Vale, de acuerdo. No volveré a hablar de papá. Perdón.

Así que ahora que tengo dinero no sé qué hacer con él, excepto ahorrarlo para el inexorable hambre. ¿Este comedor? Usnavys me hizo comprarlo. También el dormitorio de abajo.

– No esperes -dijo-. Vive.

Me apoyo en la pared para equilibrarme y «ando» -o algo parecido- hasta el baño. La caja de la gata está sucia otra vez. Tengo que limpiarla. No puedes recibir a un hombre en casa con la caja de la gata sucia. Probablemente todo el apartamento apesta a sus pequeños torpedos cubiertos de pelo gris. Yo ya no lo noto. Soy inmune. Pero quiero causarle una buena impresión a mi narcotraficante.

¿Narcotraficante?

Dios mío, Lauren, ¿qué has hecho?

Dejo correr el agua caliente en la bañera. Saldrá caliente en unos tres minutos. Es un buen apartamento, recién reformado, pero como todos en esta sobrevalorada ciudad de hielo, tiene las cañerías rematadamente viejas. Todos los apartamentos de Boston dan problemas a las personas con mi nivel adquisitivo. Sé que gano más que la media, vale, pero he aquí la cuestión: cuesta más vivir en Boston que en cualquier otra ciudad del país, mucho más, aún más que en San Francisco. Así que acabas ganando cifras con seis ceros, pero vives como un estudiante.

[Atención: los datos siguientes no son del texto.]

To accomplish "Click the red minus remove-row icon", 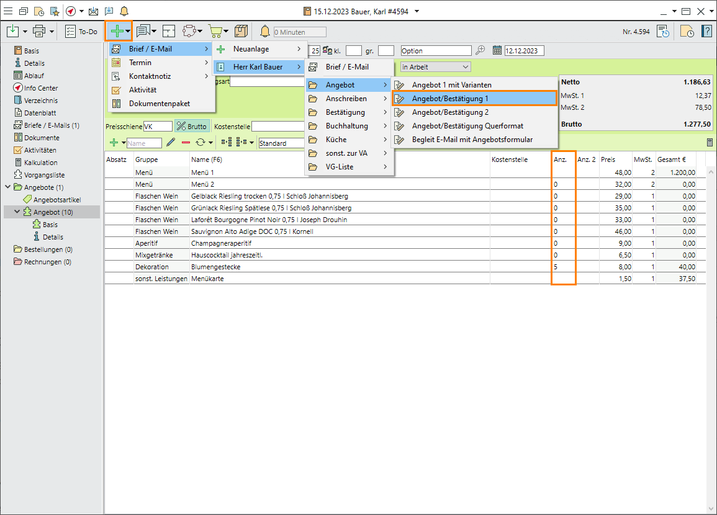I will click(x=186, y=143).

Debería volver a Nueva Orleans, donde las cosas tienen más lógica. Palmeras, humedad, huracanes, los hermanos Neville, el Café du Monde, los cangrejos, los funerales con jazz. Sólo he tenido mala suerte desde que llegué.

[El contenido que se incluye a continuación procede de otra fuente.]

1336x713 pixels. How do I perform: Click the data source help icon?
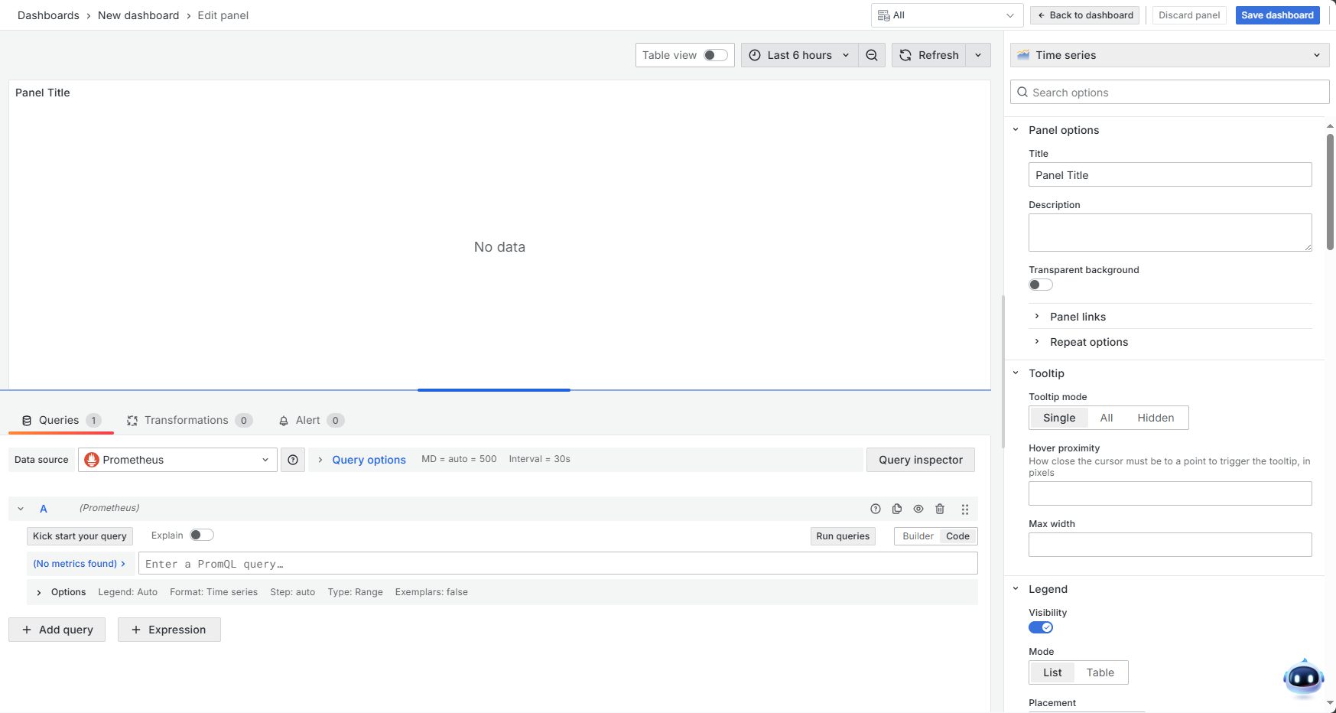(x=293, y=460)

Cojo el pequeño recogedor rojo y empiezo a echar la caca de Fatso en el retrete. Plop, plop. Quiero demasiado a esta gata, ¿vale? Demasiado esfuerzo también. ¿Lo aprecia? ¿Tú qué crees? Entra y empieza a remolonear en la alfombrilla del baño, la primera alfombrilla de baño buena que he tenido, una cosa morada carísima que compré en una tienda de la calle Newbury. La gata la deja llena de pelo. La acabo de lavar. Por su culpa tengo que lavar la alfombrilla cada dos o tres días. Y que pasar el aspirador cada dos. Hay pelo suyo por todas partes. Ésa es una de las razones por las que no me siento la mujer de éxito que la gente cree que soy. Las mujeres de éxito tienen gatos, sí, pero son capaces de mantener el pelo a raya, ¿entienden lo que quiero decir? No andan por ahí rodeadas de una nube de pelos de gato, como en una pocilga. Yo sí. Esta nube de pelos me sigue a todas partes. El otro día, cuando fui a Bread and Circus a comprar comida sana que me ayudara a superar lo de la bulimia, una señora en la cola me estornudó encima y me preguntó si tengo gato. Le dije que sí, y me respondió que se lo imaginaba por la pelusa que tenía en la chaqueta.